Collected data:

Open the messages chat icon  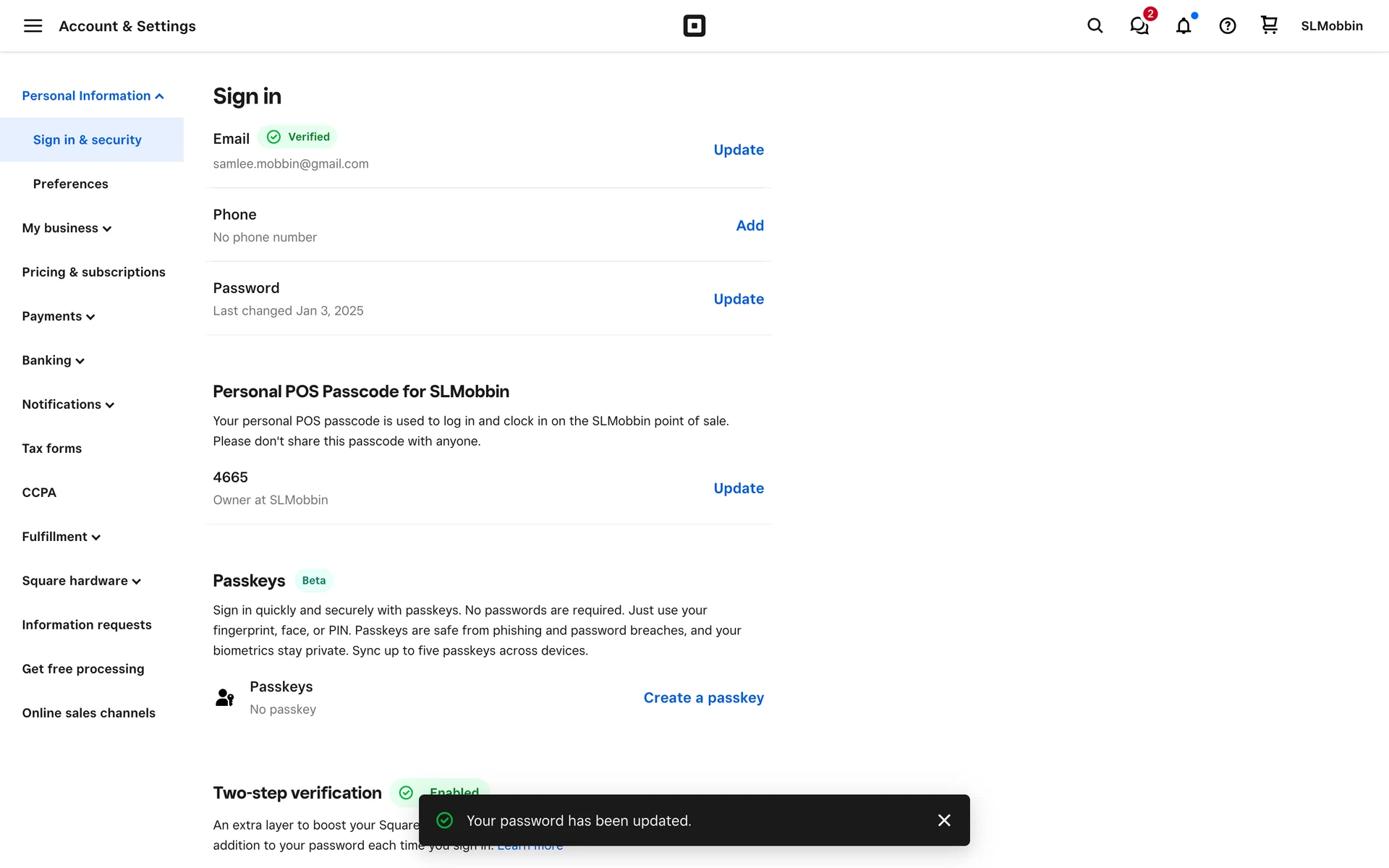click(x=1139, y=26)
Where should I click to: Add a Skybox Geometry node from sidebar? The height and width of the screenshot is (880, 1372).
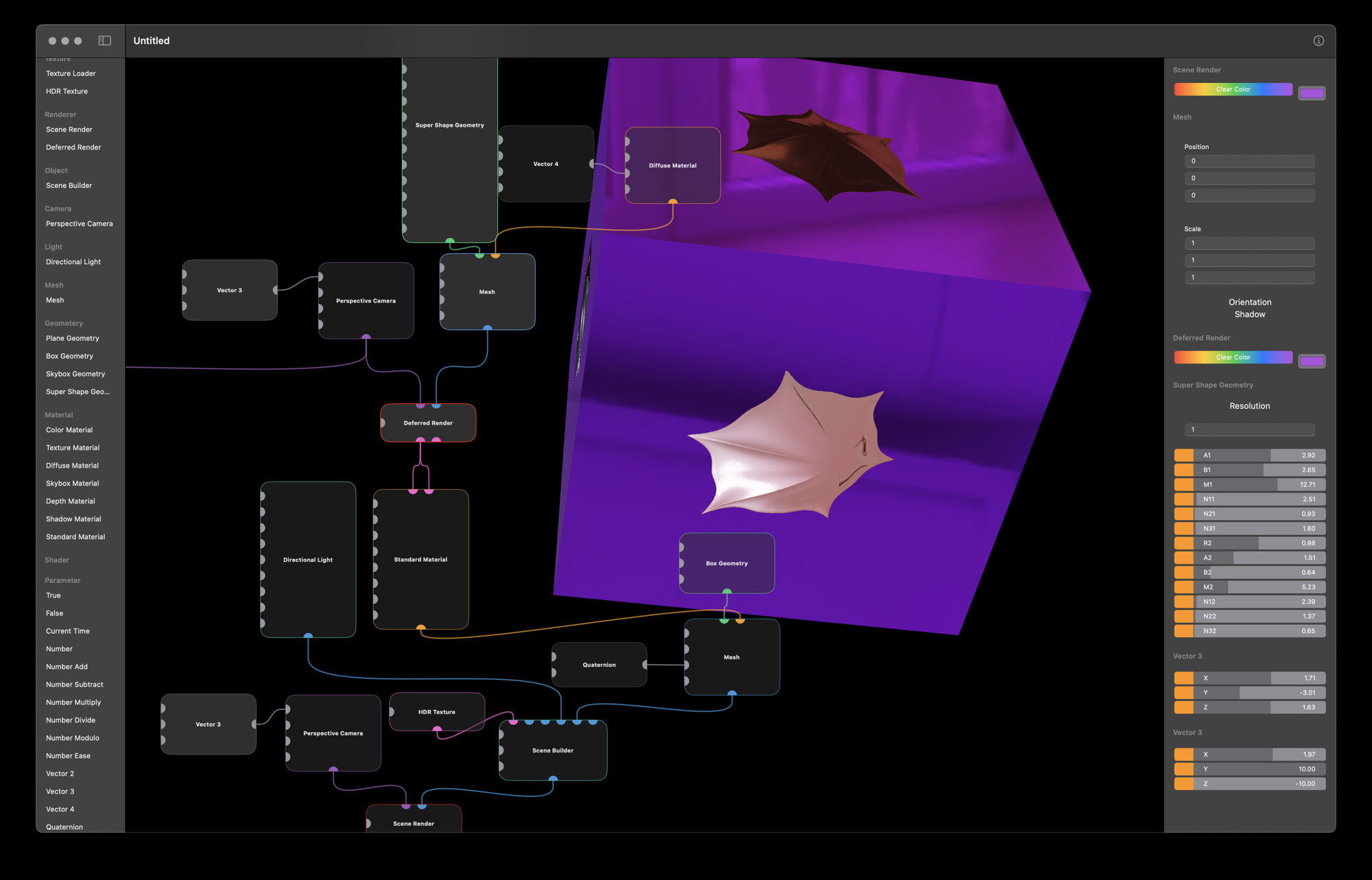coord(75,374)
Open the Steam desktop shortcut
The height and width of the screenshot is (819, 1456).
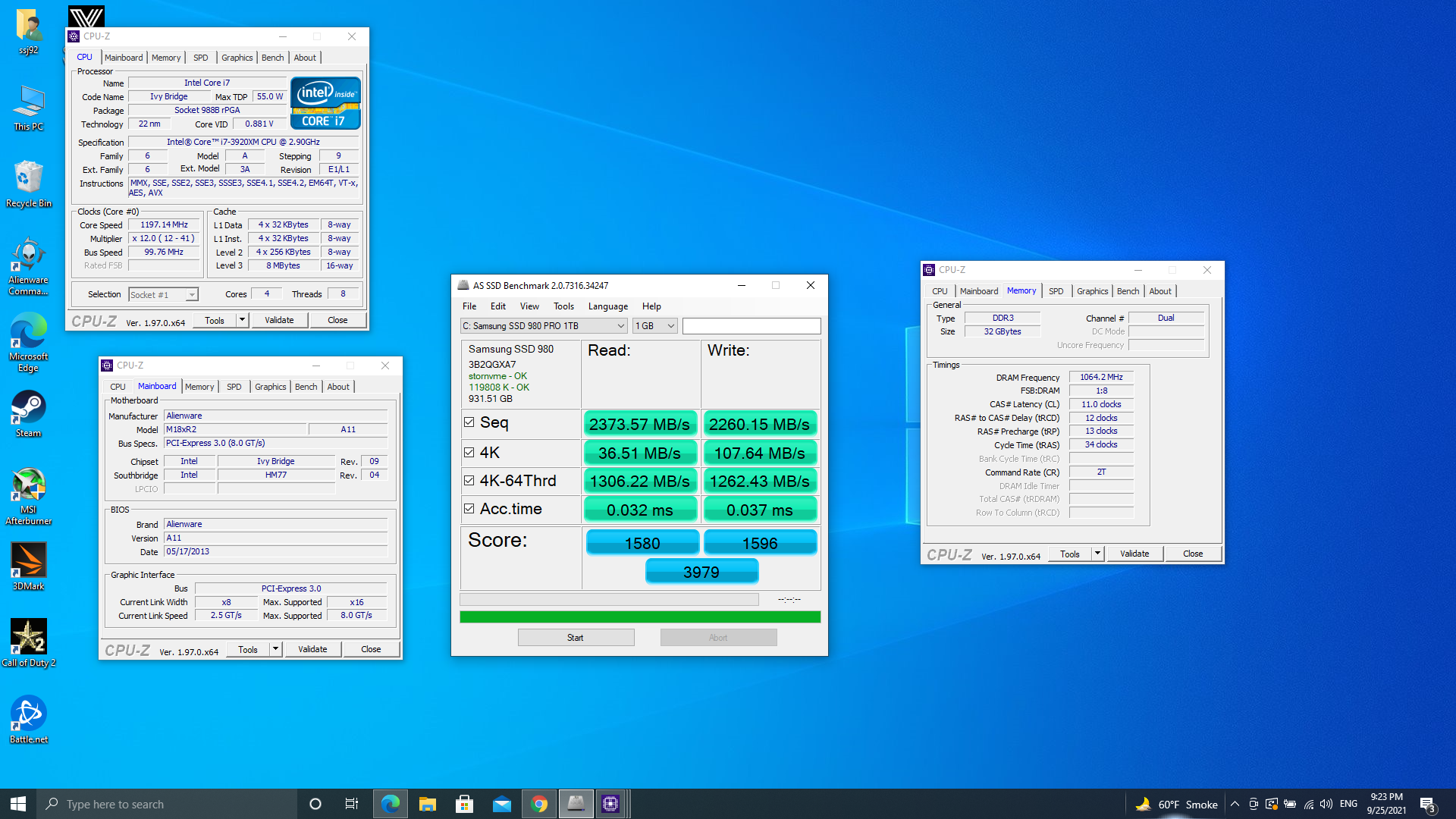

▸ Task prompt: Your answer must be the lines from the one containing "Open the Steam desktop shortcut" through the final line of the entries, duplicated exactly, with both ends kept and all pictures left out.

▸ Answer to this exercise:
Open the Steam desktop shortcut
The height and width of the screenshot is (819, 1456).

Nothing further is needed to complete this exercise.